It was a long road to get to a place where, in the 20th century, psychologists widely understood that people are very frequently not aware of their own motivations or even of their own behaviors. Copernicus displaced our planet from the center of the universe, and Darwin displaced humanity from its special position on the tree of life. Then came Freud, who said we often behave in ways we don’t understand, and then behaviorism and systems theory, which question whether we have a mind at all as opposed to possessing an inner voice that’s a cross between a press secretary making claims about what the administration is up to and a sportscaster calling the play-by-play.
Then came the pampered generation, described in the book, The Coddling of the American Mind.
The essence of pampering is the insistence that people don’t have to be subjected to ideas that they don’t like. Some students insist that the classroom should be a “safe” space, where “safe” means a panic room where disruptive ideas are kept out. They insist on being complimented for already knowing and they treat instruction as an attempt to humiliate them. They accuse professors of “gaslighting” them if professors say things they don’t understand because they feel discomfited by new ideas, and discomfort is understood as an assault on their well-being.
I’m not talking about all students or even most of them. A small percentage of students is enough to take over the culture of a cohort if they intimidate other people into remaining silent or if the larger culture signals to them that, indeed, they shouldn’t have to wrestle with disturbing ideas—typically by not standing up for free speech or academic freedom or the tenure system that protects free thinking.
The latest iteration of pampering is the promotion of “lived experience” over critical thinking. By citing “lived experience,” some students make claims of expertise about their own lives that are not subject to dispute. In this context, critical thinking means open-minded consideration of whether the person’s narrative fits what actually happened and whether that narrative is a productive way of thinking about it. “Lived experience” can be a claim that what the person is aware of is all there is, with no allowance for the way the narrative may be self-serving or just plain wrong.
The claim of “lived experience” coupled with threats of cancellation is similar to Nero singing in public. Who dares to tell him he’s not nailing it? (That is, when he's not; critical thinking can also validate a personal narrative and its utility.)
The essence of psychological-mindedness is the recognition that no system speaks with one voice, and this includes the system of the individual personality. Mitt Romney only got 75 percent of the vote in Mormon, Republican Utah, and Joe Biden only got 87 percent of the Black vote. There really is no such thing as unanimity in a complex system. When we undertake an action, even when we are gung-ho, it’s likely there’s a loyal opposition. (If it’s a personality disorder, then you might say it’s a disloyal opposition.) But the pampered insistence on a party line can make it feel offensive and chaotic to be told that there may be more to the story.
This generation is extremely anxious—by their own report: I suspect they are not as anxious as they think they are because they tend to catastrophize their anxiety, believing they are not supposed to feel anxious.
I don’t pretend to know what to do about rampant perfectionism, its exacerbation by devices and social media, or The Matrix effect where everyone is made to feel like royalty on their own smartphone while hiding and hating the sense that they are merely ordinary.
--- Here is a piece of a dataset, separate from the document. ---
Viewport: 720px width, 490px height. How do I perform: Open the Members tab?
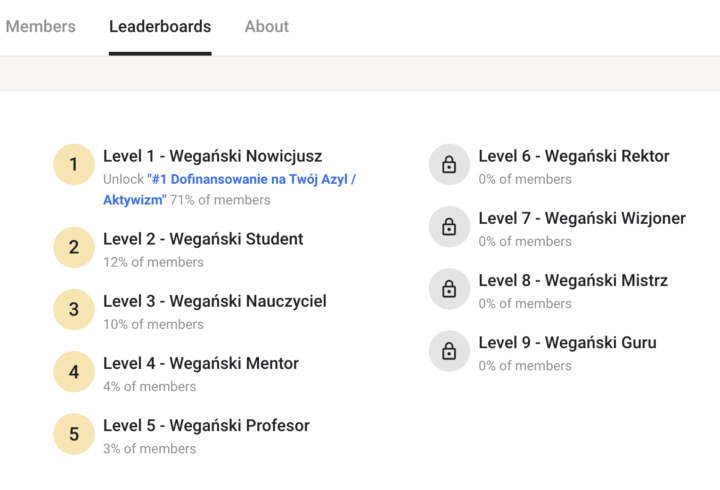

If you address their imperfections, some people are likely to attack you for implying they are not astounding. If you don’t, then you are part of the problem. This post is me trying not to be part of the problem.
But when people pay us to instruct them or to treat them, we have an obligation to question their “lived experience.” With psychotherapy patients, we have an obligation to get them on board with the process by linking their unproductive or unrealistic narratives to their unhappiness. If patients interpret our change agendas as insults, we have an obligation to help them reconcile with the change agenda.
With clinical trainees, we don’t have time to get them on board with the process. We have to teach the ones who want to learn and we have to be mindful of our responsibility to the future patients of the others. When graduate students claim “lived experience,” we have to muster all we know about anecdotal evidence, eyewitness unreliability, unconscious motivation, and self-serving narratives—and then we have to insist that there are known ways to overcome the biases of lived experience (called “teaching,” “critical thinking,” “research,” and “psychotherapy”), and we have to insist that personal experience and emotions are not good guides to what is going on.
But we cannot teach if our jobs and our status are in danger. Faculty members can’t promote contextual or scientific thinking if faculty colleagues and the larger culture won’t stand up for mind-changing instruction.